Here, Registrant did not timely request a hearing, or timely or properly answer the allegations, and was therefore deemed to be in default. 21 CFR 1301.43(c)(1), (e), (f)(1); RFAA, at 1-4. To date, Registrant has not filed a motion with the Office of the Administrator to excuse the default. 21 CFR 1301.43(c)(1). Registrant has thus failed to answer the allegations contained in the OSC and has not otherwise availed herself of the opportunity to refute the Government's case. As such, Registrant has not accepted responsibility for the proven violations, has made no representations regarding her future compliance with the CSA, and has not made any demonstration that she can be trusted with registration.

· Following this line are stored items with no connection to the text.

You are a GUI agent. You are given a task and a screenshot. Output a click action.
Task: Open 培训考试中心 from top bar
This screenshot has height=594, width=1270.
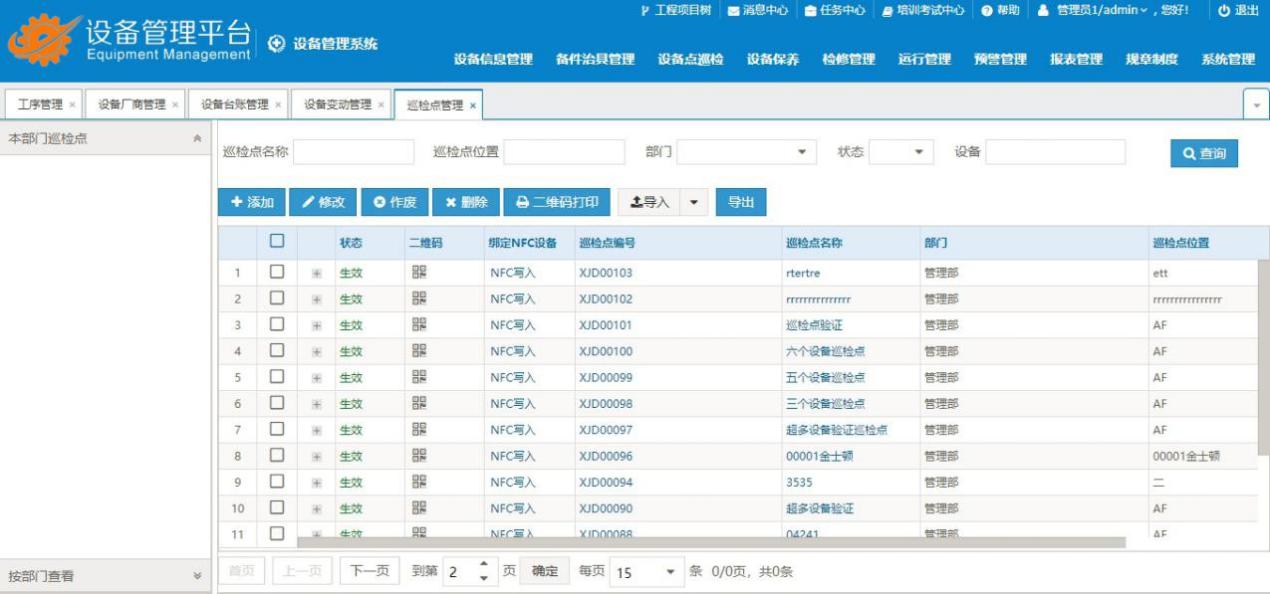pyautogui.click(x=889, y=10)
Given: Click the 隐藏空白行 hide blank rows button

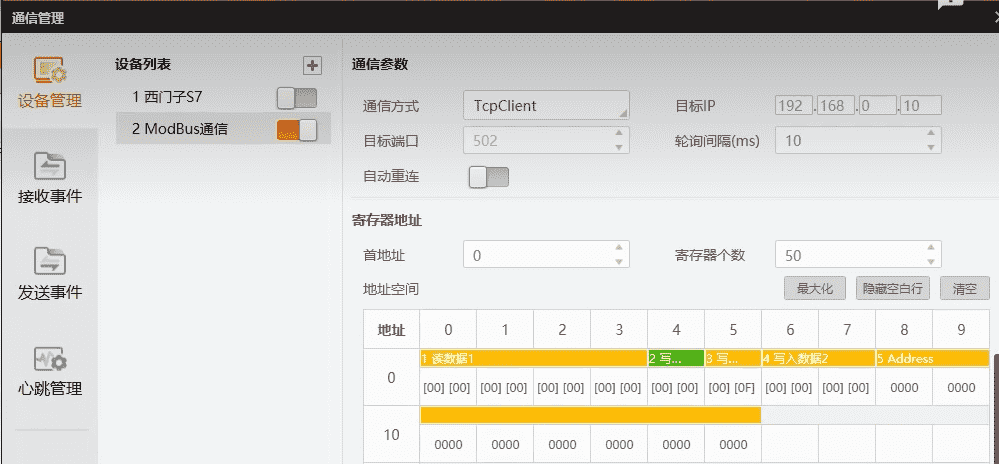Looking at the screenshot, I should pos(893,289).
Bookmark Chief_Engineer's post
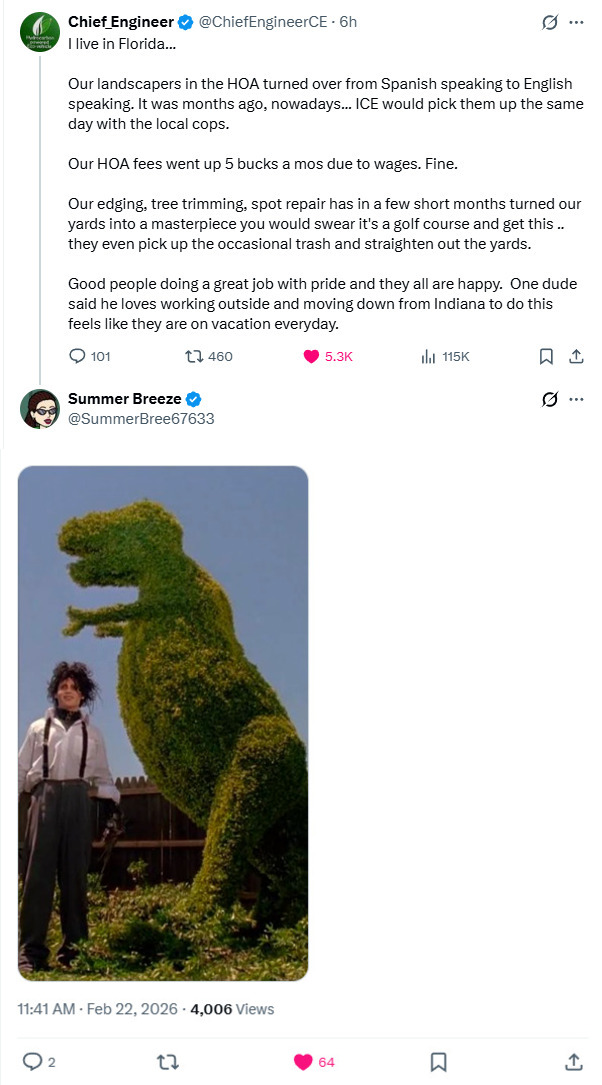Viewport: 602px width, 1085px height. (546, 356)
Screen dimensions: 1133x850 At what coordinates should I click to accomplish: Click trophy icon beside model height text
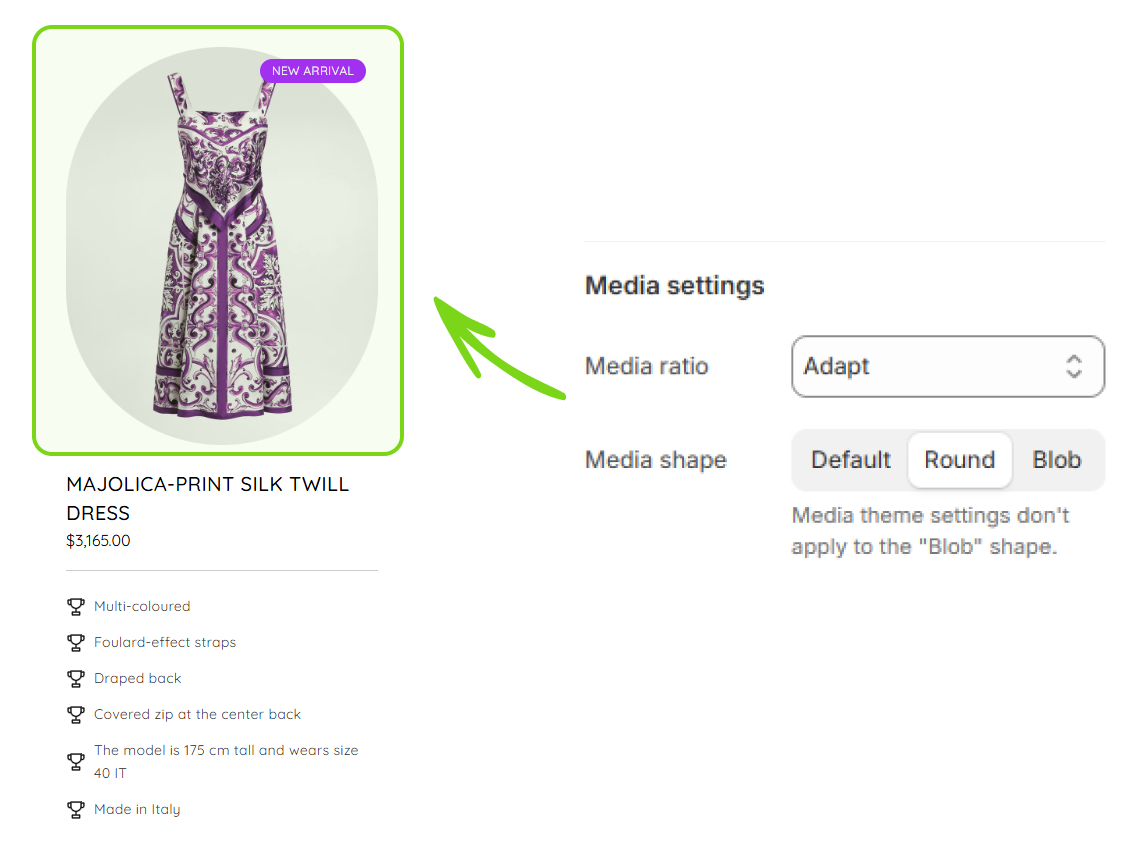click(75, 761)
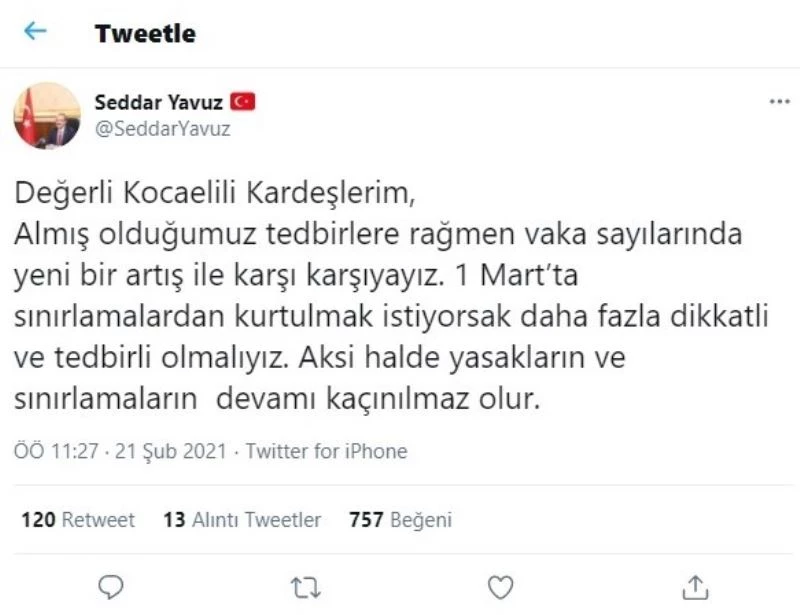
Task: Retweet this tweet using the arrows icon
Action: tap(300, 585)
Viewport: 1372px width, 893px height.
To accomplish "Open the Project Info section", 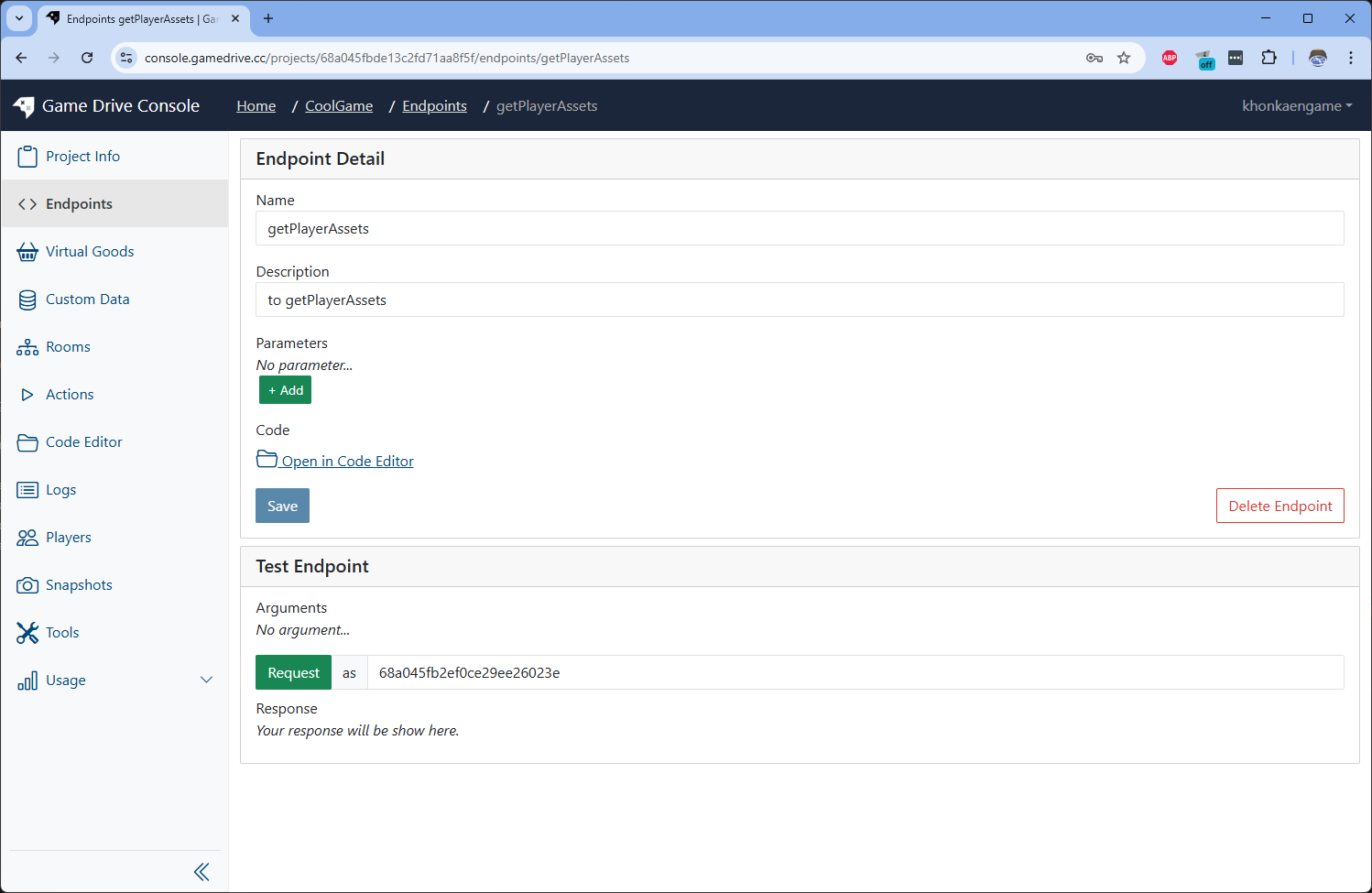I will (82, 156).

Moreover, the evidence presented by the Government shows that Registrant misrepresented her qualifications for registration and used another person's identity in order to fraudulently obtain a state professional license, further demonstrating that Registrant cannot be trusted with the responsibilities of holding a controlled substances registration. To permit Registrant to maintain a registration under these circumstances would send a dangerous message that identity theft and fraud are acceptable means of acquiring a DEA registration and that DEA does not require truthfulness from applicants and registrants. Accordingly, the Agency will order the revocation of Registrant's registration. 8

Footnotes:

8 ?In this matter there are two separate and distinct grounds by which the Government proposed revocation, Registrant's lack of state authority and her material falsification; each ground, standing alone, supports the Agency's decision to revoke.

Order

Pursuant to 28 CFR 0.100(b) and the authority vested in me by 21 U.S.C. 824(a), I hereby revoke DEA Certificate of Registration No. MI8411061 issued to Sasha Melissa Ikramelahai. Further, pursuant to 28 CFR 0.100(b) and the authority vested in me by 21 U.S.C. 823(g)(1), I hereby deny any pending applications of Sasha Melissa Ikramelahai to renew or modify this registration, as well as any other pending application of Sasha Melissa Ikramelahai for additional registration in North Carolina. This Order is effective August 15, 2025.

Signing Authority

This document of the Drug Enforcement Administration was signed on July 10, 2025, by Acting Administrator Robert J. Murphy. That document with the original signature and date is maintained by DEA. For administrative purposes only, and in compliance with requirements of the Office of the Federal Register, the undersigned DEA Federal Register Liaison Officer has been authorized to sign and submit the document in electronic format for publication, as an official document of DEA. This administrative process in no way alters the legal effect of this document upon publication in the Federal Register .

Heather Achbach,

Federal Register Liaison Officer, Drug Enforcement Administration.